Florian Besson, Pauline Ducret, Guillaume Lancereau et Mathilde Larrère, Le Puy du faux : enquête sur un parc qui déforme l’histoire

Paris, Les Arènes, 2022, 192 p., 18 €.
Grégoire Le Quang
Référence(s) :

Florian Besson, Pauline Ducret, Guillaume Lancereau et Mathilde Larrère, Le Puy du faux : enquête sur un parc qui déforme l’histoire, Paris, Les Arènes, 2022, 192 p., 18 €.

Texte intégral

À quoi bon fact-checker le Puy du Fou, célébrissime parc à thème historique, fondé par le très droitier Philippe de Villiers dans sa Vendée natale, en 1989 – le spectacle dit « Cinéscénie » existe, lui, depuis la fin des années 1970 ? La messe semble dite depuis longtemps. Le « parc qui déforme l’histoire », selon l’heureux sous-titre du livre, a déjà fait l’objet de nombreuses critiques historiennes, que l’équipe du Puy du faux rappelle dans son introduction, dont la dernière en date, celle de Patrick Boucheron dans L’Obs de juillet 2023. Toutes dénoncent à l’unisson les biais idéologiques, les erreurs et les déformations qui imbibent les mises en scènes du Puy du Fou, à commencer par la reprise matricielle de la thématique du « génocide vendéen », en dépit d’un consensus historique désormais établi.
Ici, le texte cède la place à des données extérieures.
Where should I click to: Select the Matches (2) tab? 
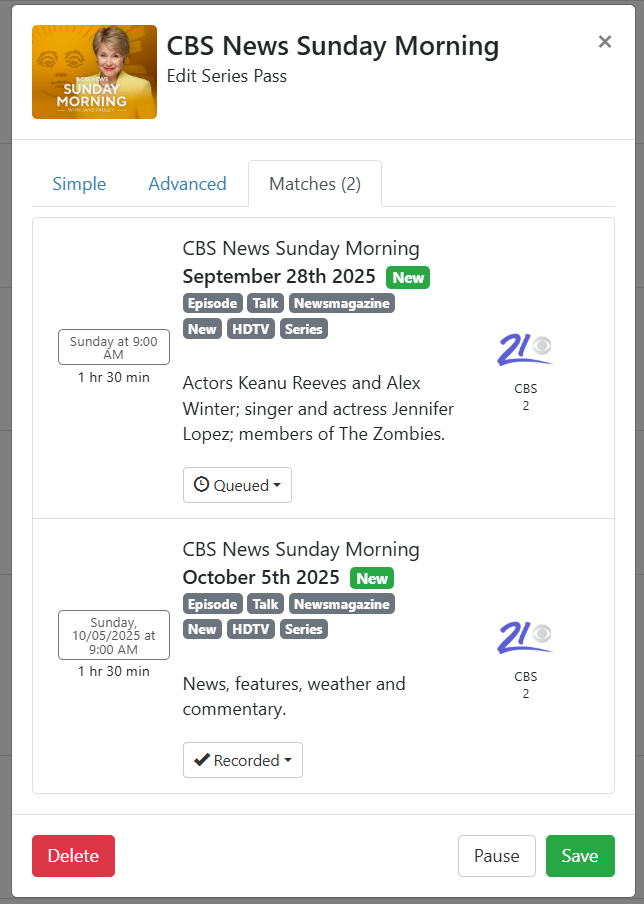315,184
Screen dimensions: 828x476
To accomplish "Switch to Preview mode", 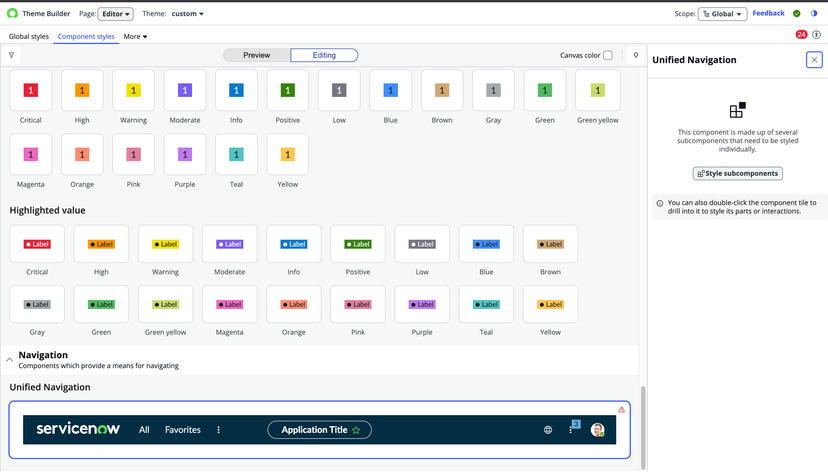I will pos(257,55).
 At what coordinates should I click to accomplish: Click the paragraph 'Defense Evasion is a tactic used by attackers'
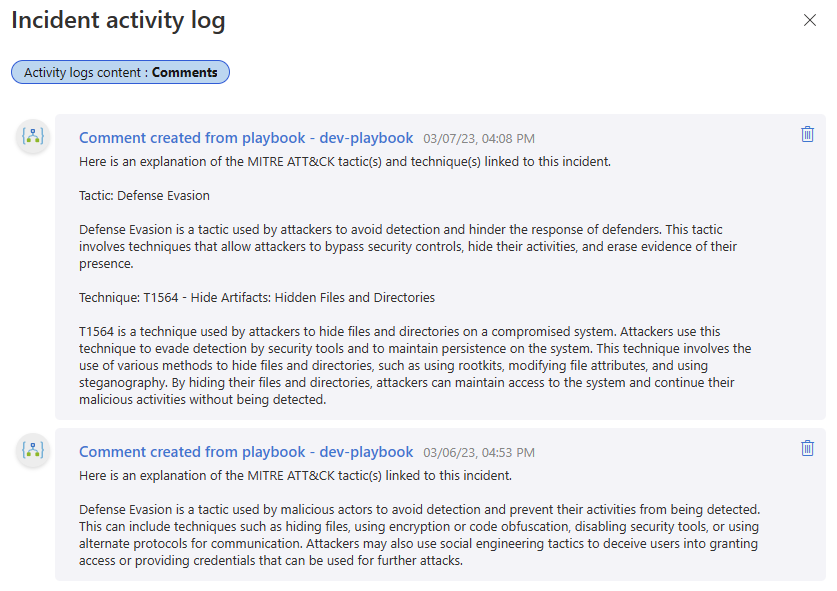click(414, 247)
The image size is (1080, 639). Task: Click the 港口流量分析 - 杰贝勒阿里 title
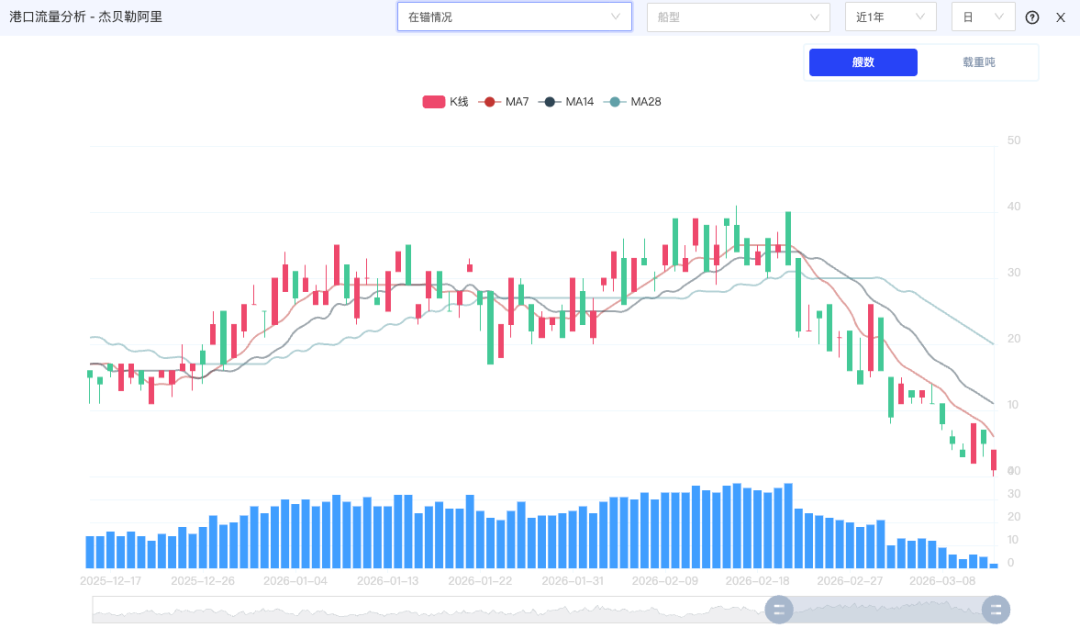click(86, 17)
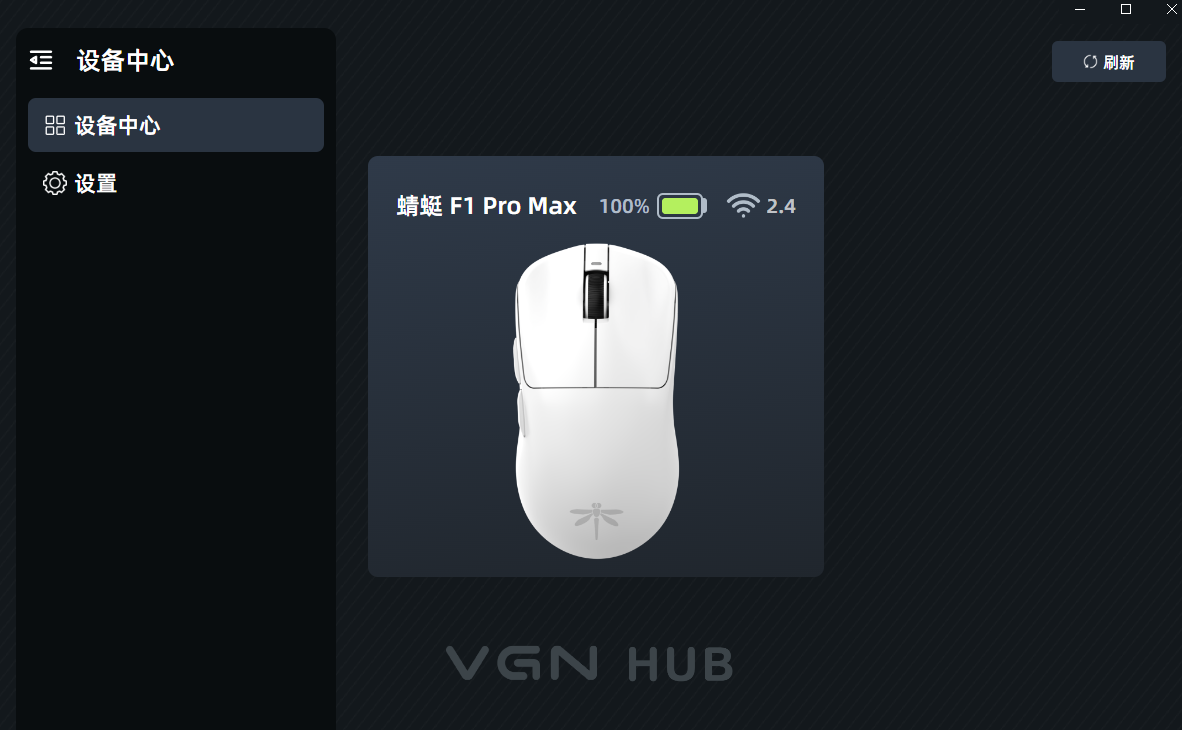Viewport: 1182px width, 730px height.
Task: Open the 设置 gear icon
Action: point(54,183)
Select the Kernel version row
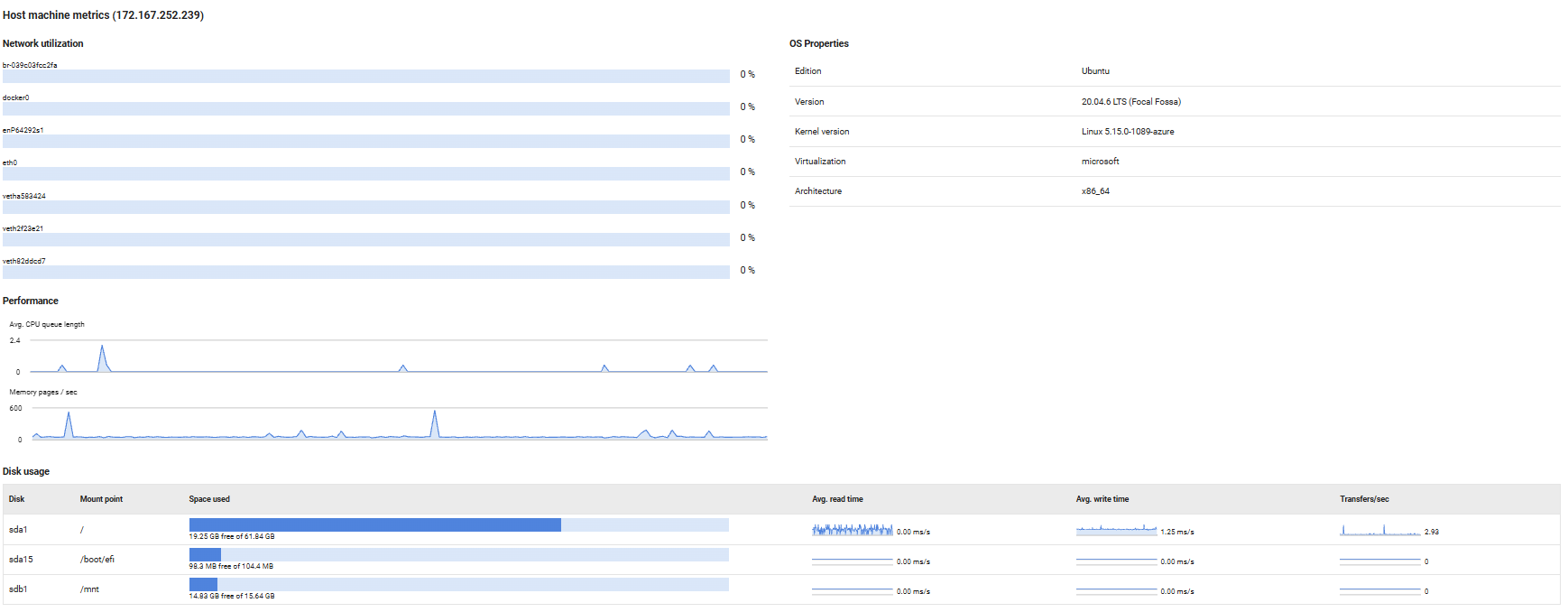Screen dimensions: 1568x612 pyautogui.click(x=1174, y=132)
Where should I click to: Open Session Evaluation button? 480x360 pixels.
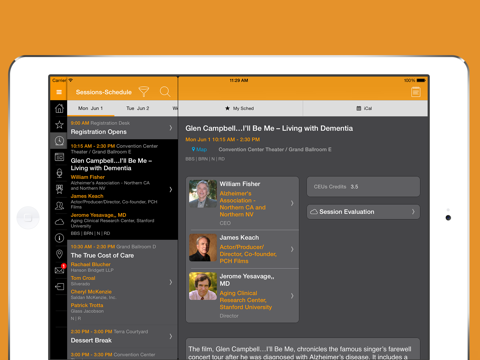point(363,212)
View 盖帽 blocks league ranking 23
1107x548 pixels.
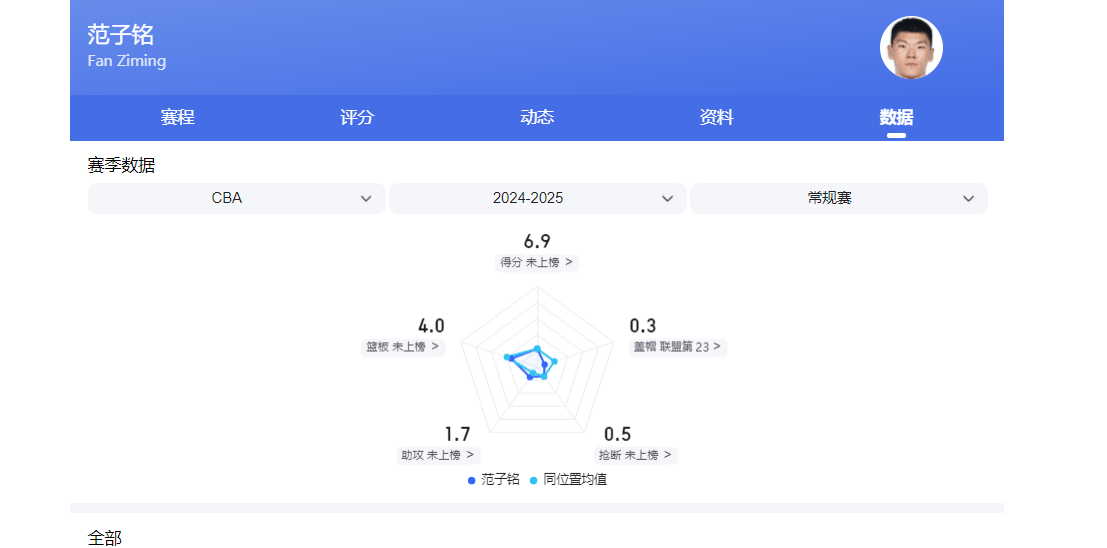click(x=677, y=347)
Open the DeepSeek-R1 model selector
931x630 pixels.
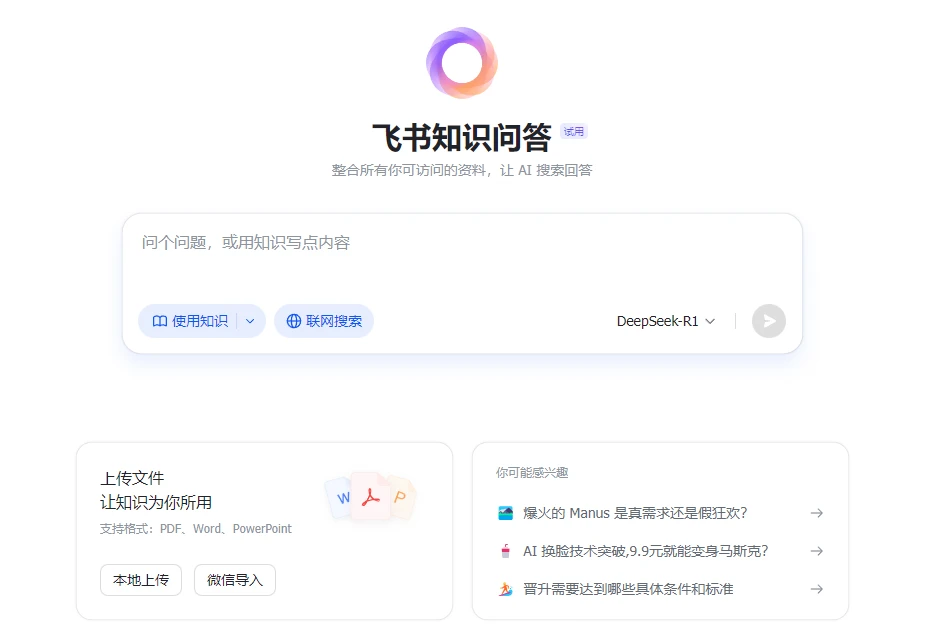coord(665,321)
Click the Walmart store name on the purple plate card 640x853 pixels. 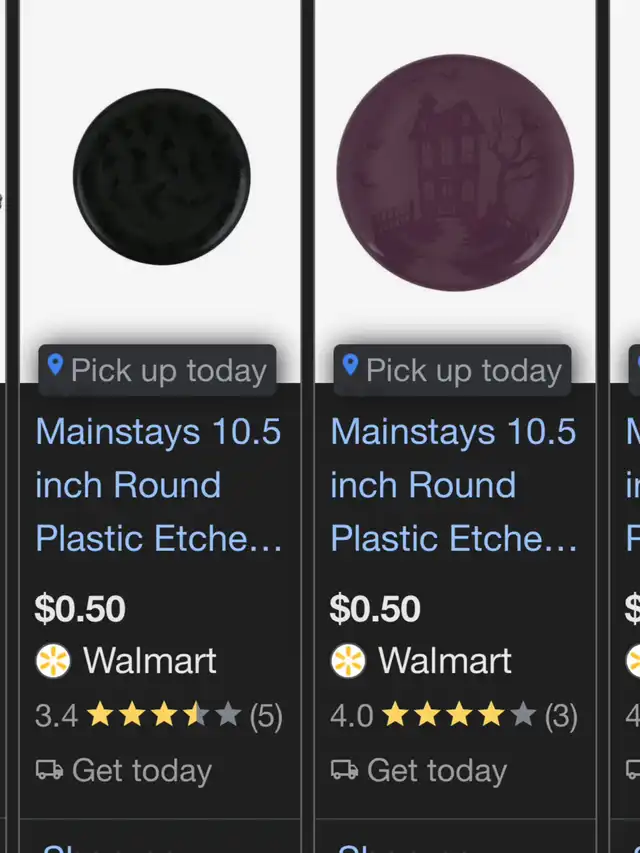click(x=444, y=661)
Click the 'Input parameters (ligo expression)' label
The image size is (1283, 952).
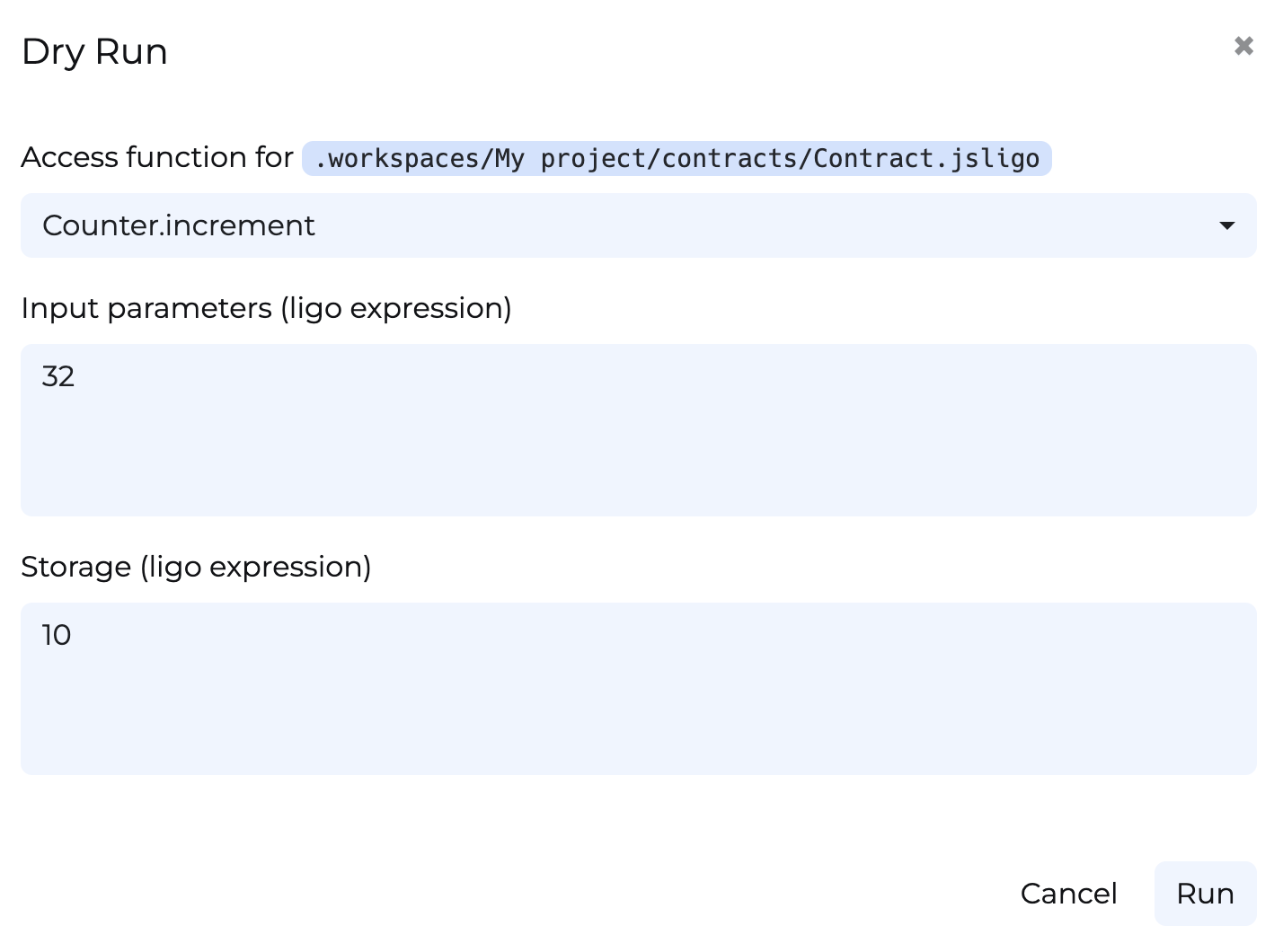[266, 308]
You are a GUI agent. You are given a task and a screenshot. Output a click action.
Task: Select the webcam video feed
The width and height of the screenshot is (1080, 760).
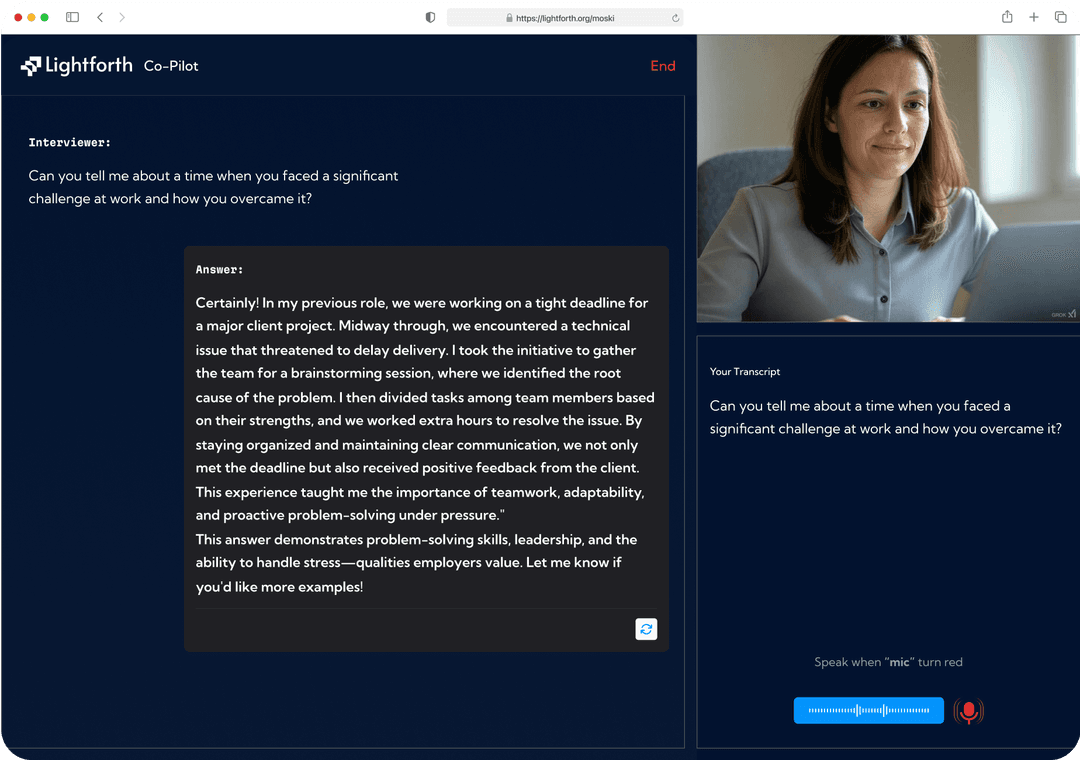point(887,178)
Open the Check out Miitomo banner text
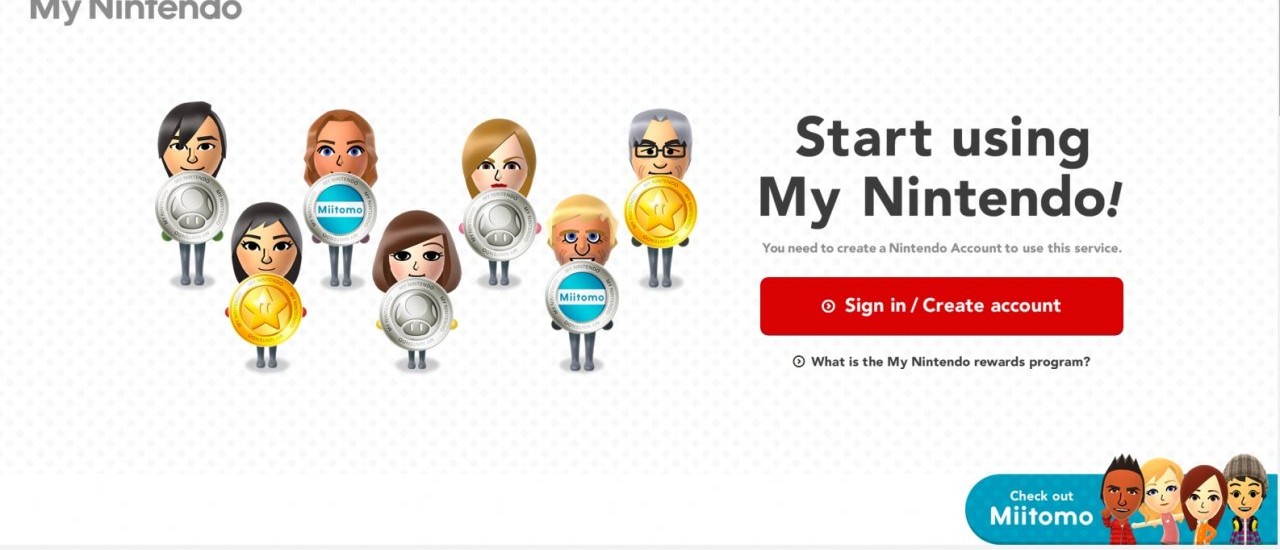 (x=1041, y=509)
  • 1 Voir le compte rendu éclairant de Mathilde Larrère et François Da Rocha Carneiro dans l’Humanité du (...)

Face à ces critiques anciennes, les organisateurs répondent invariablement que le parc n’a « jamais prétendu faire un travail d’historien », qu’il ne vise que « l’émotion », le fondateur parlant d’un « rêve d’enfance », (sous-titre de son récit autobiographique publié en 2018). De fait, l’intérêt de l’ouvrage, issu d’une enquête de terrain menée en 2021, complété par la lecture des brochures pseudo-pédagogiques vendues au parc et des ouvrages de Philippe de Villiers, n’est pas d’épingler les nombreux poux dans la tête de notre chevalier blanc, défenseur des traditions chrétiennes et des racines de notre nation. Les quatre historien·nes, chacun·e ambassadeur de sa période, décortiquent les mécanismes idéologiques de ce grand spectacle : derrière le droit à la fiction et à la fantasy se niche bien un « combat culturel » propre à la droite traditionaliste qui, à coup d’émissions sur CNews ou d’ouverture de musées (la Cité de l’histoire, ouverte à la Défense en janvier 20231), fait de l’histoire un champ de bataille.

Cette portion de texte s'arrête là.